España necesita el triunfo de la moderación
Sólo se accede a la virtud en el justo medio entre dos excesos (valentía, frente a temeridad o cobardía), es decir, mediante la moderación
El quinquenio de Sánchez y de su Gobierno Frankenstein será recordado por dos elementos altamente tóxicos para la convivencia democrática que abrazamos los españoles con la Constitución de 1978: el intento de resucitar «las dos Españas» enfrentadas; y un intervencionismo gubernamental asfixiante con grave menoscabo del normal funcionamiento de las instituciones del Estado, del equilibrio de poderes y de los espacios de libertad propios de una sociedad democrática.
En su misma concepción y origen el «Gobierno Frankenstein» fue hemipléjico. Quiso representar a media España y enfrentarla a la otra media. Concibió la polarización social y política como el instrumento fundamental para el logro de sus objetivos y para perpetuarse en el poder, con una visión maniquea, que enlazaba con lo peor de la II República. La Ley de Memoria Democrática (2022) es la plasmación de ese diseño. Su pretensión no es otra que deslegitimar la Transición y el «espíritu» que la alimentó: la reconciliación de los españoles con la Corona como garante de una «España de todos los españoles», sin vencedores ni vencidos. Por eso, no es accidental que la ley contara con el concurso de Bildu: los herederos políticos de los máximos enemigos de la Transición, que pretendieron acabar con ella mediante el terror, quedan convertidos en artífices y garantes de la radical revisión de nuestra democracia que representa esa ley. Es una «mutación constitucional» de tal calibre que trastoca los fundamentos de la democracia que nos dimos los españoles.
El segundo elemento tóxico del quinquenio ha sido el sofocante y opresivo intervencionismo del Gobierno con claro abuso de su poder y con reducción de nuestras libertades. De los abusos de poder habría que dedicar páginas enteras simplemente para enumerarlos. Baste señalar la humillación al Parlamento, convirtiendo los decretos leyes en la forma ordinaria de legislar y degradando la vida parlamentaria; el silenciamiento de los altos órganos consultivos del Estado; el quebranto del gobierno de los jueces, conforme a los postulados de nuestra Carta Magna; la merma de la independencia de los órganos constitucionales; el deterioro de elementos básicos de la función pública. Pero, además, el poder gubernamental ha pretendido traspasar el umbral de nuestros hogares. Nos ha dicho qué deberíamos comer y qué no; qué regalos deberíamos hacer a nuestros hijos y nietos; qué costumbres tendríamos que abolir; qué usos habría que condenar; qué decisiones tendrían que adoptar los empresarios; qué hacer con nuestras viviendas; a qué nuevos dogmas se tendría que someter el mundo rural. Proclamando «nuevos derechos» en el fondo lo que se ha hecho es restringir nuestras libertades. Y esta es una de las razones que ha hecho al «Gobierno Frankenstein» tan impopular en amplios sectores. La gente, los españolitos de a pie, quieren sencillamente que les dejen en paz, que el Gobierno no se entrometa en sus vidas y, por eso, muy probablemente, una mayoría quiere pasar página del quinquenio.

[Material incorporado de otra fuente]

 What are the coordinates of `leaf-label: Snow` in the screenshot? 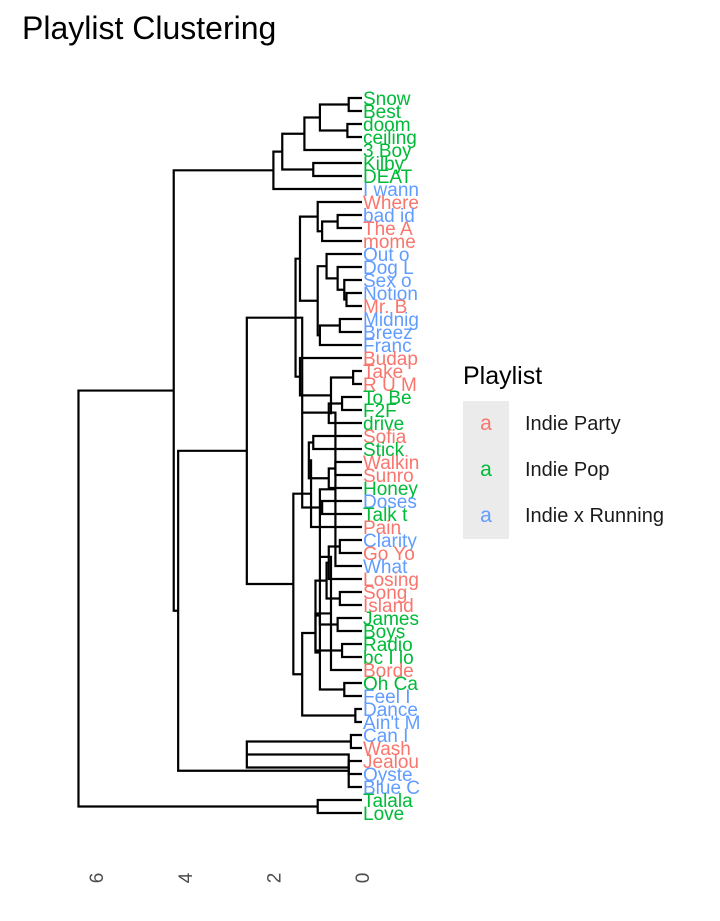 It's located at (387, 100).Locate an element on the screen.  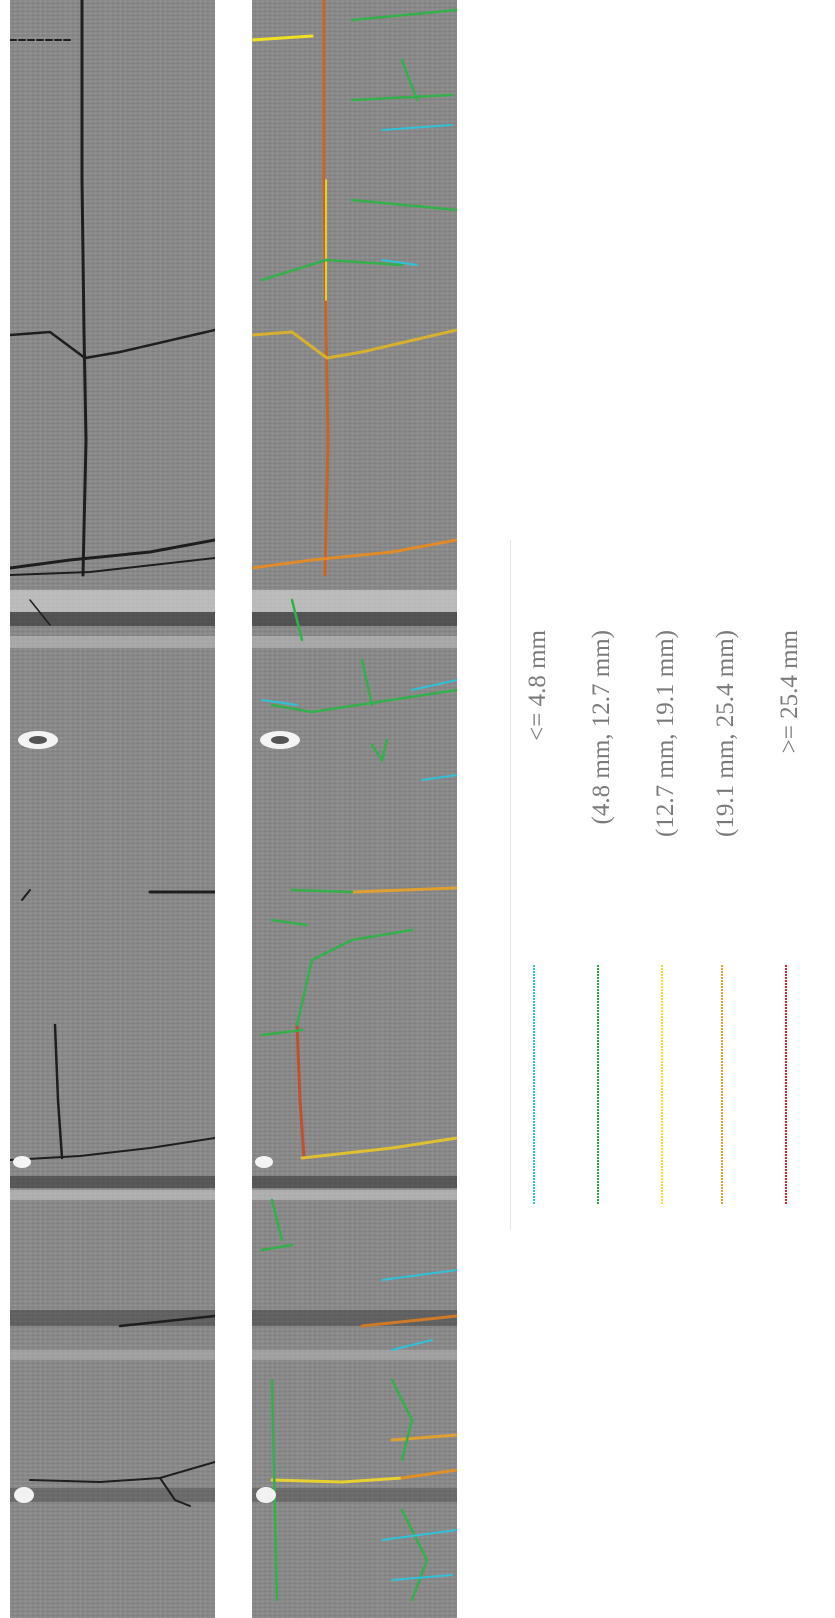
legend-line-red is located at coordinates (786, 1084).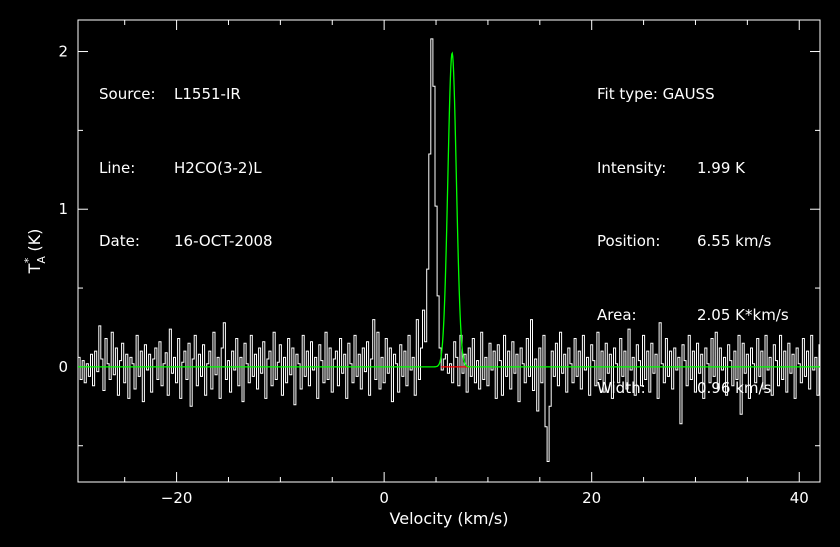 The width and height of the screenshot is (840, 547). Describe the element at coordinates (592, 498) in the screenshot. I see `x-tick-label: 20` at that location. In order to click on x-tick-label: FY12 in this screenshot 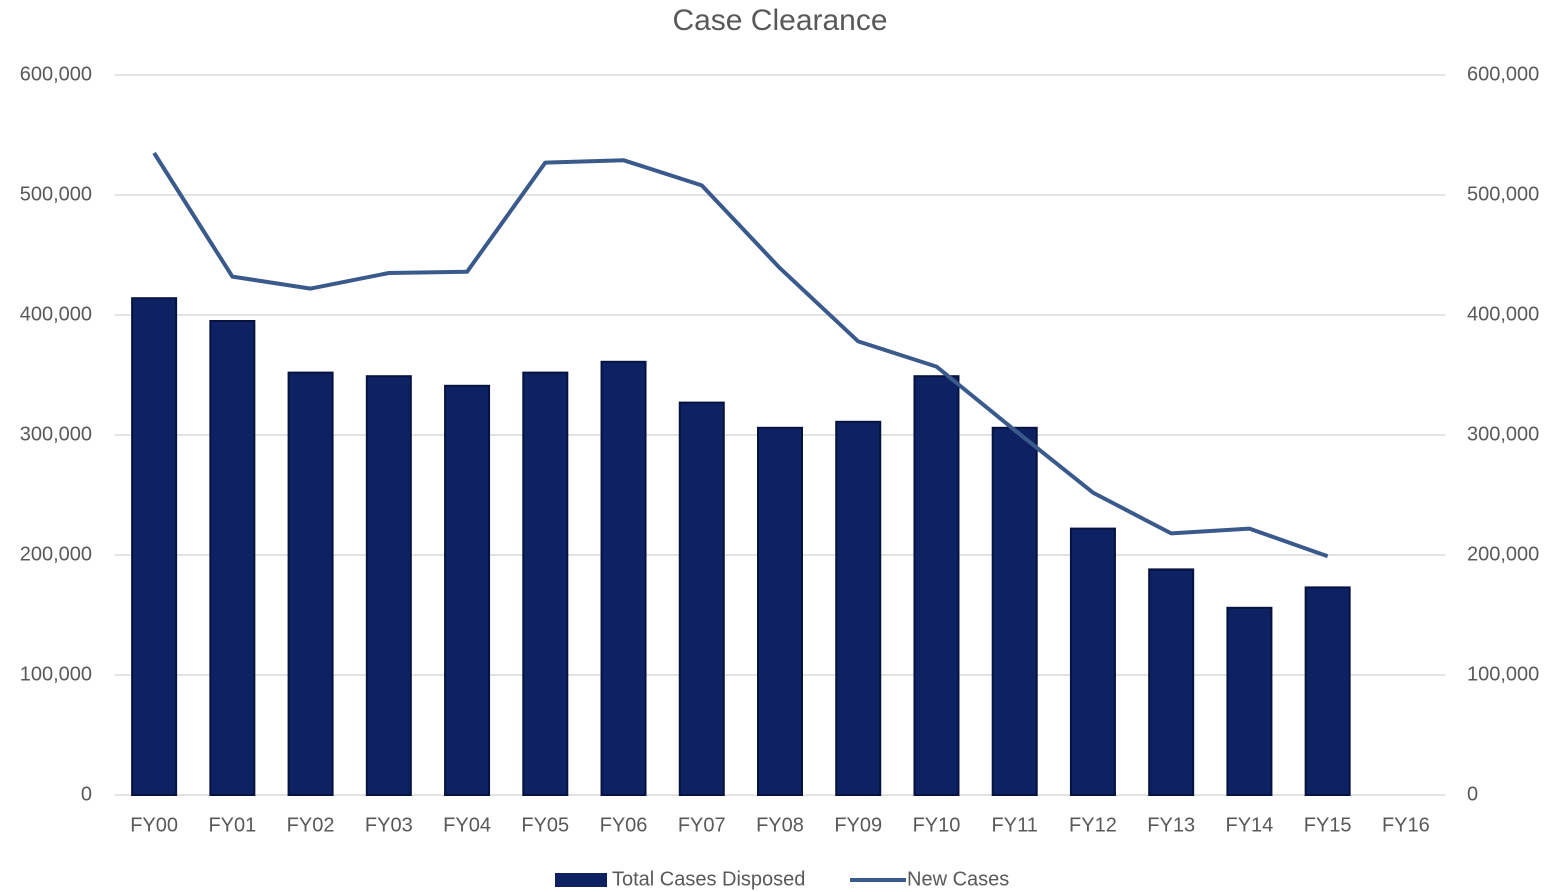, I will do `click(1093, 825)`.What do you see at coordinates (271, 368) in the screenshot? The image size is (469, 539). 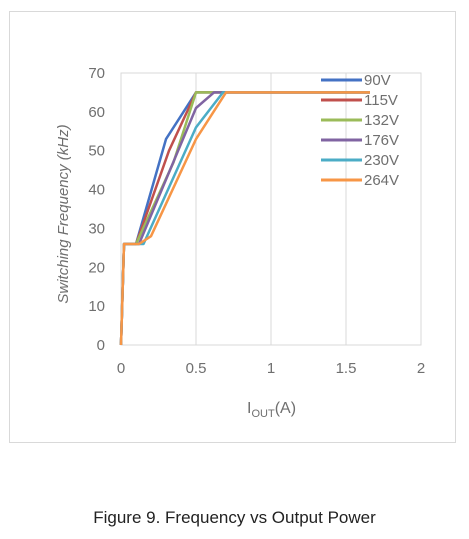 I see `x-tick-label: 1` at bounding box center [271, 368].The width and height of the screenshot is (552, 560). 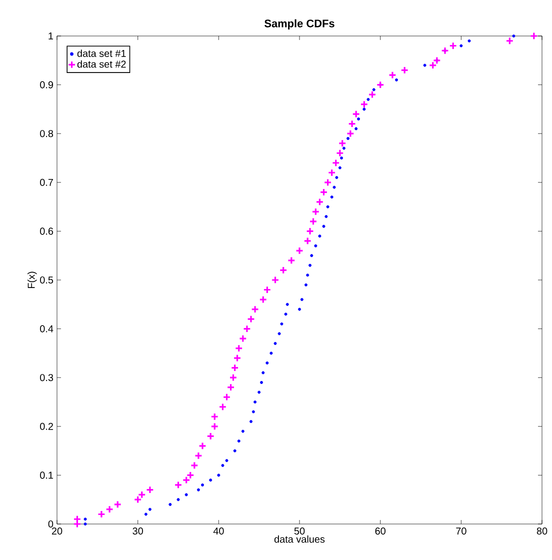 What do you see at coordinates (138, 532) in the screenshot?
I see `x-tick-label: 30` at bounding box center [138, 532].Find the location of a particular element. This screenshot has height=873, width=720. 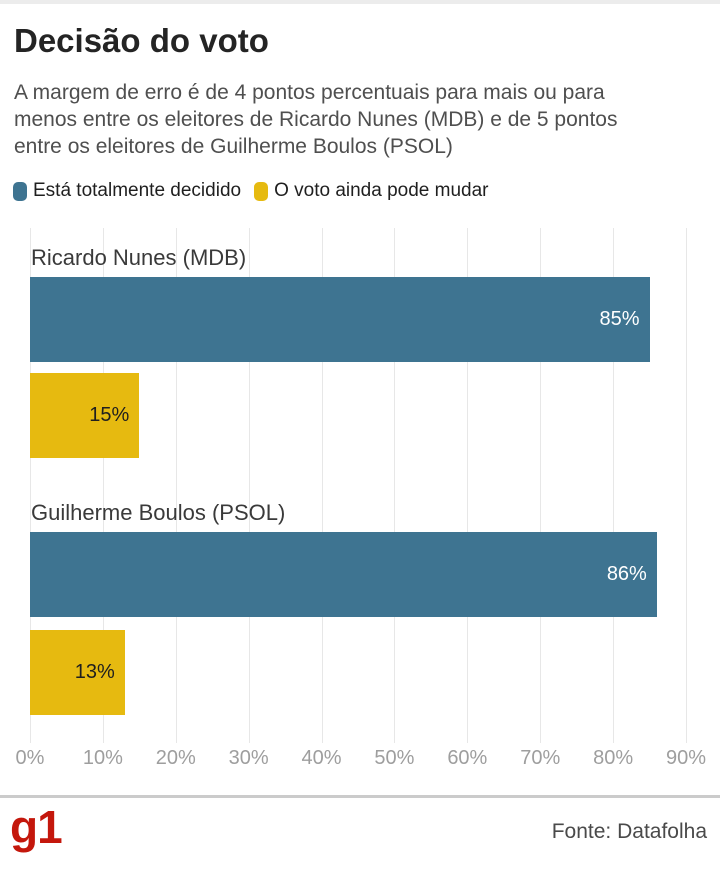

x-axis: 0% 10% 20% 30% 40% 50% 60% 70% 80% 90% is located at coordinates (361, 759). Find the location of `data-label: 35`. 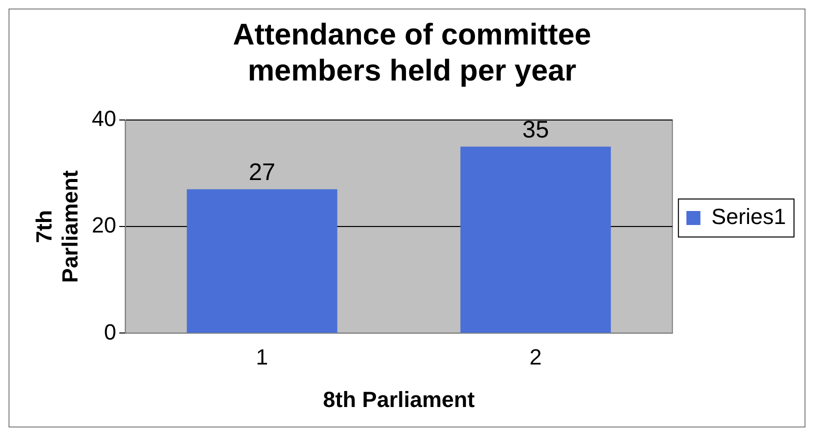

data-label: 35 is located at coordinates (536, 130).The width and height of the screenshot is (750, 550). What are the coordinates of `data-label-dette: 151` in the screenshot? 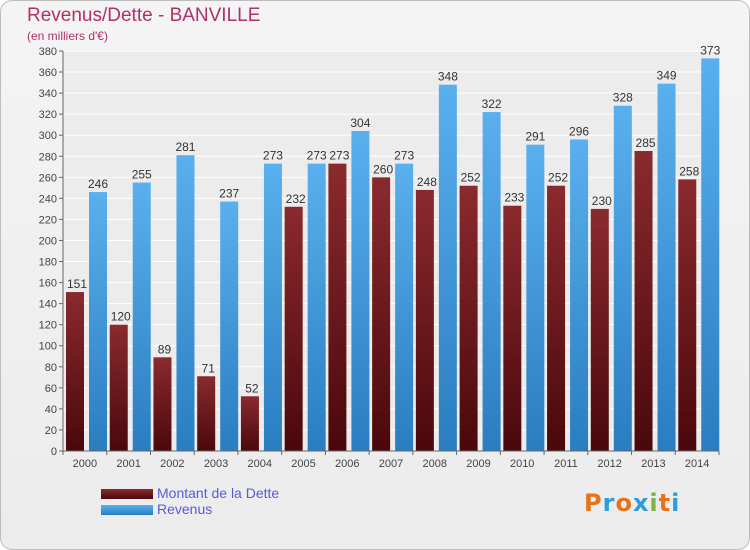 It's located at (77, 284).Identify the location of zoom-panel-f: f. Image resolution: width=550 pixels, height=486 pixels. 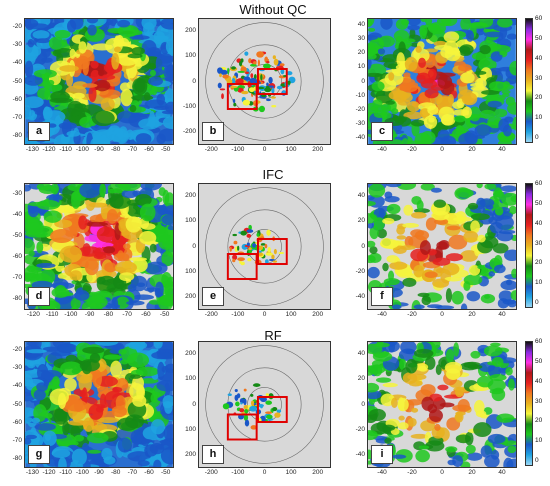
(442, 246).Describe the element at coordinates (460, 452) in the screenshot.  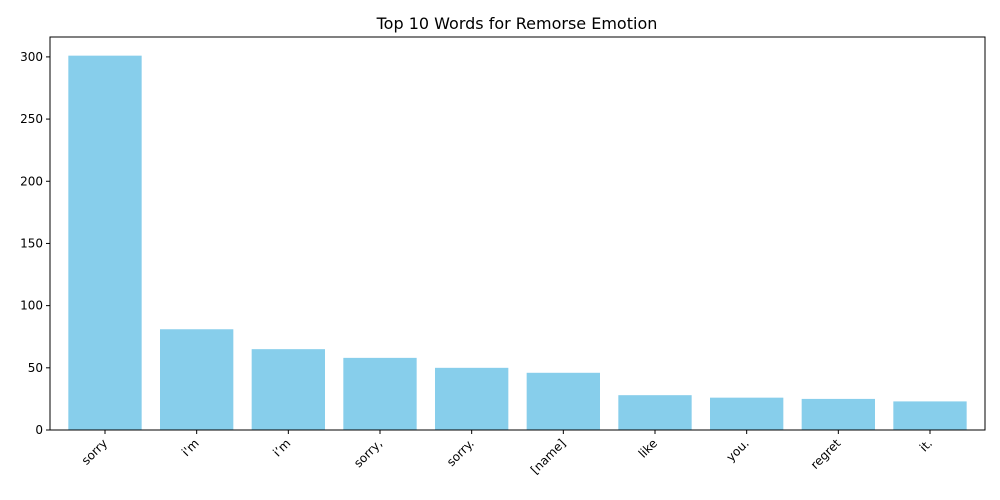
I see `x-tick-label-4: sorry.` at that location.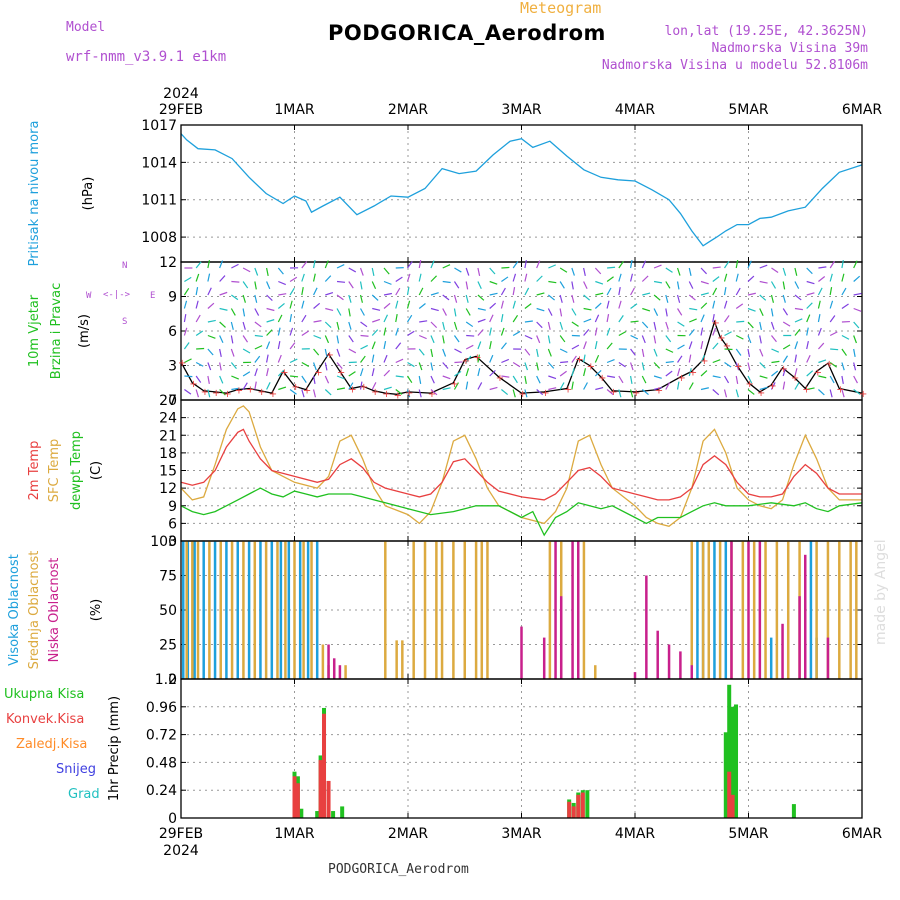 Image resolution: width=900 pixels, height=900 pixels. I want to click on legend-graupel: Grad, so click(84, 794). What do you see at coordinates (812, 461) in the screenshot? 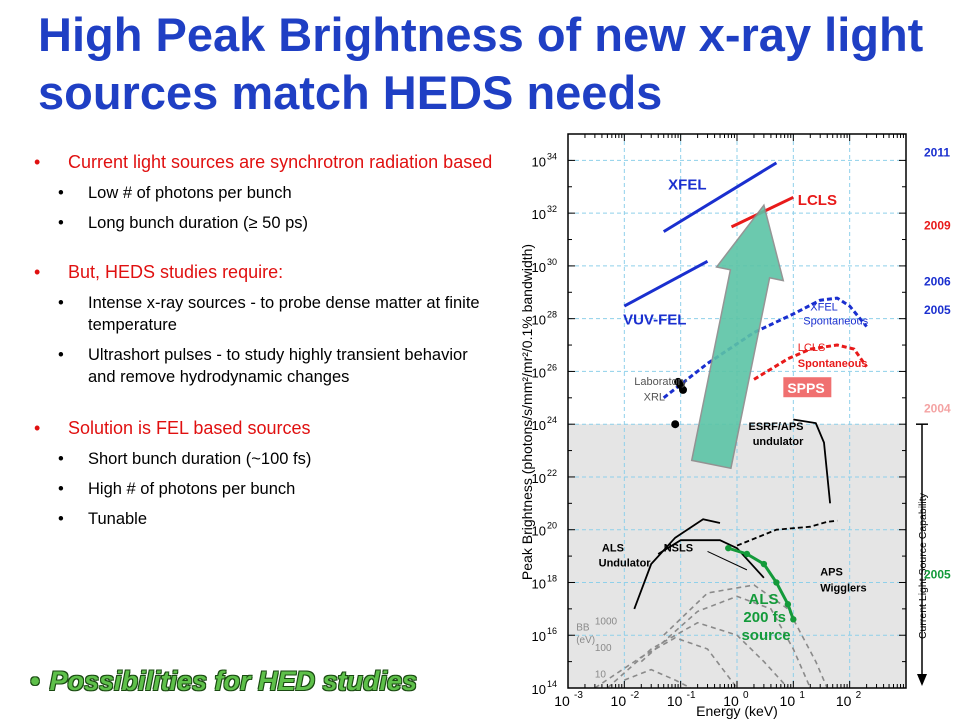
I see `esrf-aps-undulator-series` at bounding box center [812, 461].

Pero la solución no debe ser aplicar «la ley del péndulo». Sería un error inmenso. Porque ello significaría la cristalización de las «dos Españas» enfrentadas. Y eso es lo que menos conviene a España. El bien común de los españoles reclama ahora una recuperación del «espíritu de la Transición», un esfuerzo tenaz por recomponer los consensos quebrados, en volver a un sano funcionamiento de las instituciones democráticas, a ensanchar nuestras libertades «reales». Basta con cumplir escrupulosamente la Constitución y la ley. El programa que hoy necesita España es algo parecido a lo que los «puritanos», aquella facción del partido moderado en tiempos de Isabel II, propugnaban: «Mantener la legalidad constitucional y dotar de moralidad a los negocios públicos». Con este espíritu hay que emprender las reformas que hoy demanda la prosperidad de España, tras quince años de estancamiento y de retroceso de posiciones en Europa.
Decía Benigno Pendás, presidente de la Real Academia de Ciencias Morales y Políticas, que «la gran apuesta se llama moderación». Es la apuesta que necesita imperiosamente España. En la Ética a Nicómaco, uno de los pilares del pensamiento moral occidental, la moderación es más que una virtud, es la clave de todas las virtudes. Sólo se accede a la virtud en el justo medio entre dos excesos (valentía, frente a temeridad o cobardía), es decir, mediante la moderación. Por eso, éste es el momento de elogiar y reivindicar la moderación, que, desde luego, no es ni tibieza ni apocamiento. Después de tanto exceso tan nocivo para la sociedad española y su convivencia, ejercer la moderación debe ser la guía de la conducta del gobernante que España necesita.